**What you are asked to do**
Please update the items below by replacing every "GUI agent" with "screen assistant", leaving everything else unchanged.

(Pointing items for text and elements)
#####
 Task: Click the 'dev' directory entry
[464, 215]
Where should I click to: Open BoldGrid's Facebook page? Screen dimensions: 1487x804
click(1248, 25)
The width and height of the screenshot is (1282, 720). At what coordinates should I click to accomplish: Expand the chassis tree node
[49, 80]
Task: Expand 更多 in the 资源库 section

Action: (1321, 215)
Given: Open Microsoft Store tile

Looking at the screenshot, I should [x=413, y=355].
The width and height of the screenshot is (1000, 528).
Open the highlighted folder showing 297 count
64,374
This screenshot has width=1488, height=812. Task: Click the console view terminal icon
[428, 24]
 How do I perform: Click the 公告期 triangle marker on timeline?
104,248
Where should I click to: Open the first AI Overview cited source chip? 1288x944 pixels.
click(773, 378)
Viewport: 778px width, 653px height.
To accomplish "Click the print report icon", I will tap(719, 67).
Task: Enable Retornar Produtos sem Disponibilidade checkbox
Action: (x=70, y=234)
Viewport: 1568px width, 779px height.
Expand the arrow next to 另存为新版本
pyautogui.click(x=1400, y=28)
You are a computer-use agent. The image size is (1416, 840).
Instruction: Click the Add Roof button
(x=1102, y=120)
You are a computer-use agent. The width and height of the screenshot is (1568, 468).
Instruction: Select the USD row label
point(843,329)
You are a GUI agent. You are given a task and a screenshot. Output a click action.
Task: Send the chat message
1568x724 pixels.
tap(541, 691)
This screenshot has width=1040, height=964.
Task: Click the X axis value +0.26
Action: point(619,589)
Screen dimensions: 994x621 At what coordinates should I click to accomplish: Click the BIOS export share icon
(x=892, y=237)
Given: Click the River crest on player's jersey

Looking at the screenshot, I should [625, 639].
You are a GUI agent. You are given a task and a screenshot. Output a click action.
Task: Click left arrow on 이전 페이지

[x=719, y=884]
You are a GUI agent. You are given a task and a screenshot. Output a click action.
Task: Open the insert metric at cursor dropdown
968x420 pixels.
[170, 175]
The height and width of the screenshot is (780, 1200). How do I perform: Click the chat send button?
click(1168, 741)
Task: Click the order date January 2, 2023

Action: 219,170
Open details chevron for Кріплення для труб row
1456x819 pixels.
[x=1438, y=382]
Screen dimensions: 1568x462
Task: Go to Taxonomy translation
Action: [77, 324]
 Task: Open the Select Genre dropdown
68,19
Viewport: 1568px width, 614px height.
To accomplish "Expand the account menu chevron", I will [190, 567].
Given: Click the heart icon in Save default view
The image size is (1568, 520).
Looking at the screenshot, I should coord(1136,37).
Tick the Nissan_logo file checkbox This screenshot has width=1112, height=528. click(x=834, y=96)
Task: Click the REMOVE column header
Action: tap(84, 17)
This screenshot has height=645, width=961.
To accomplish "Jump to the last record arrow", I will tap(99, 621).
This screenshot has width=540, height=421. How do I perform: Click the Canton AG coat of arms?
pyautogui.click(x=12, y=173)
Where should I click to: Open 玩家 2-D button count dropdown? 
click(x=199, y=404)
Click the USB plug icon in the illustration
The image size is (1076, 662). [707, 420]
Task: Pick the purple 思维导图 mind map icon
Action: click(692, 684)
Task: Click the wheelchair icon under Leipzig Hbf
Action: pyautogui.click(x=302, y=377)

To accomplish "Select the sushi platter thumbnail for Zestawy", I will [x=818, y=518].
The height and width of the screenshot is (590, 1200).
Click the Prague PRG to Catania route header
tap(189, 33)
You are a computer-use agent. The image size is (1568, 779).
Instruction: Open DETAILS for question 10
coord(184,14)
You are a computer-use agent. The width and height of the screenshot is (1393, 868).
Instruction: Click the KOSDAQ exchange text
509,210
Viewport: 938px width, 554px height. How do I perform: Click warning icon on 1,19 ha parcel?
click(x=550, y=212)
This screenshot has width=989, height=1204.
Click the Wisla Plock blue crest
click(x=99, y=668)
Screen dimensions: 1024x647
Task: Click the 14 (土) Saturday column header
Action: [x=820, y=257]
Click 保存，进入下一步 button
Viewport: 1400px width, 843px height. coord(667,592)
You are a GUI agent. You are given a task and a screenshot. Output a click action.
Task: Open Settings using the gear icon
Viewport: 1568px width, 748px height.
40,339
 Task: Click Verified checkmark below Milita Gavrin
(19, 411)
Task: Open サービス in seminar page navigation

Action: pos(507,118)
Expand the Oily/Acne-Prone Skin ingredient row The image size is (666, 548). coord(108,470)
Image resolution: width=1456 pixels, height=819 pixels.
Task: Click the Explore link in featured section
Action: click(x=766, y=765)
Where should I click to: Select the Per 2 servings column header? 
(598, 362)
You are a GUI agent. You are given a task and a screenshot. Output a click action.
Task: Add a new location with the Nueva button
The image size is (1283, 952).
#####
**Final result**
 Task: Click the 'dev' directory entry
[464, 215]
Where should I click to: Open BoldGrid's Facebook page? Screen dimensions: 1487x804
click(1248, 25)
The width and height of the screenshot is (1282, 720). At what coordinates should I click to accomplish: Expand the chassis tree node
[49, 80]
Task: Expand 更多 in the 资源库 section

Action: (1321, 215)
Given: Open Microsoft Store tile

Looking at the screenshot, I should [x=413, y=355].
The width and height of the screenshot is (1000, 528).
Open the highlighted folder showing 297 count
64,374
This screenshot has width=1488, height=812. Task: Click the console view terminal icon
[428, 24]
 How do I perform: Click the 公告期 triangle marker on timeline?
104,248
Where should I click to: Open the first AI Overview cited source chip? 1288x944 pixels.
click(773, 378)
Viewport: 778px width, 653px height.
To accomplish "Click the print report icon", I will tap(719, 67).
Task: Enable Retornar Produtos sem Disponibilidade checkbox
Action: (x=70, y=234)
Viewport: 1568px width, 779px height.
Expand the arrow next to 另存为新版本
pyautogui.click(x=1400, y=28)
You are a computer-use agent. The image size is (1416, 840).
Instruction: Click the Add Roof button
(x=1102, y=120)
You are a computer-use agent. The width and height of the screenshot is (1568, 468).
Instruction: Select the USD row label
point(843,329)
You are a screen assistant. You are given a task and a screenshot. Output a click action.
Task: Send the chat message
1568x724 pixels.
tap(541, 691)
This screenshot has width=1040, height=964.
Task: Click the X axis value +0.26
Action: point(619,589)
Screen dimensions: 994x621 At what coordinates should I click to accomplish: Click the BIOS export share icon
(x=892, y=237)
Given: Click the River crest on player's jersey

Looking at the screenshot, I should [625, 639].
You are a screen assistant. You are given a task and a screenshot. Output a click action.
Task: Click left arrow on 이전 페이지

[x=719, y=884]
You are a screen assistant. You are given a task and a screenshot. Output a click action.
Task: Open the insert metric at cursor dropdown
968x420 pixels.
[170, 175]
The height and width of the screenshot is (780, 1200). How do I perform: Click the chat send button?
click(1168, 741)
Task: Click the order date January 2, 2023

Action: 219,170
Open details chevron for Кріплення для труб row
1456x819 pixels.
[x=1438, y=382]
Screen dimensions: 1568x462
Task: Go to Taxonomy translation
Action: [77, 324]
 Task: Open the Select Genre dropdown
68,19
Viewport: 1568px width, 614px height.
To accomplish "Expand the account menu chevron", I will [190, 567].
Given: Click the heart icon in Save default view
The image size is (1568, 520).
Looking at the screenshot, I should coord(1136,37).
Tick the Nissan_logo file checkbox This screenshot has width=1112, height=528. click(x=834, y=96)
Task: Click the REMOVE column header
Action: tap(84, 17)
This screenshot has height=645, width=961.
To accomplish "Jump to the last record arrow", I will tap(99, 621).
This screenshot has width=540, height=421. How do I perform: Click the Canton AG coat of arms?
pyautogui.click(x=12, y=173)
Where should I click to: Open 玩家 2-D button count dropdown? 
click(x=199, y=404)
Click the USB plug icon in the illustration
The image size is (1076, 662). [707, 420]
Task: Pick the purple 思维导图 mind map icon
Action: click(692, 684)
Task: Click the wheelchair icon under Leipzig Hbf
Action: pyautogui.click(x=302, y=377)

To accomplish "Select the sushi platter thumbnail for Zestawy", I will [x=818, y=518].
The height and width of the screenshot is (590, 1200).
Click the Prague PRG to Catania route header
tap(189, 33)
You are a computer-use agent. The image size is (1568, 779).
Instruction: Open DETAILS for question 10
coord(184,14)
You are a computer-use agent. The width and height of the screenshot is (1393, 868).
Instruction: Click the KOSDAQ exchange text
509,210
Viewport: 938px width, 554px height. How do I perform: Click warning icon on 1,19 ha parcel?
click(x=550, y=212)
This screenshot has width=989, height=1204.
Click the Wisla Plock blue crest
click(x=99, y=668)
Screen dimensions: 1024x647
Task: Click the 14 (土) Saturday column header
Action: [x=820, y=257]
Click 保存，进入下一步 button
Viewport: 1400px width, 843px height. coord(667,592)
You are a screen assistant. You are given a task and a screenshot. Output a click action.
Task: Open Settings using the gear icon
Viewport: 1568px width, 748px height.
40,339
 Task: Click Verified checkmark below Milita Gavrin
(19, 411)
Task: Open サービス in seminar page navigation

Action: pos(507,118)
Expand the Oily/Acne-Prone Skin ingredient row The image size is (666, 548). coord(108,470)
Image resolution: width=1456 pixels, height=819 pixels.
Task: Click the Explore link in featured section
Action: click(x=766, y=765)
Where should I click to: Select the Per 2 servings column header? 
(598, 362)
You are a screen assistant. You are given a task and a screenshot. Output a click action.
Task: Add a new location with the Nueva button
The image size is (1283, 952).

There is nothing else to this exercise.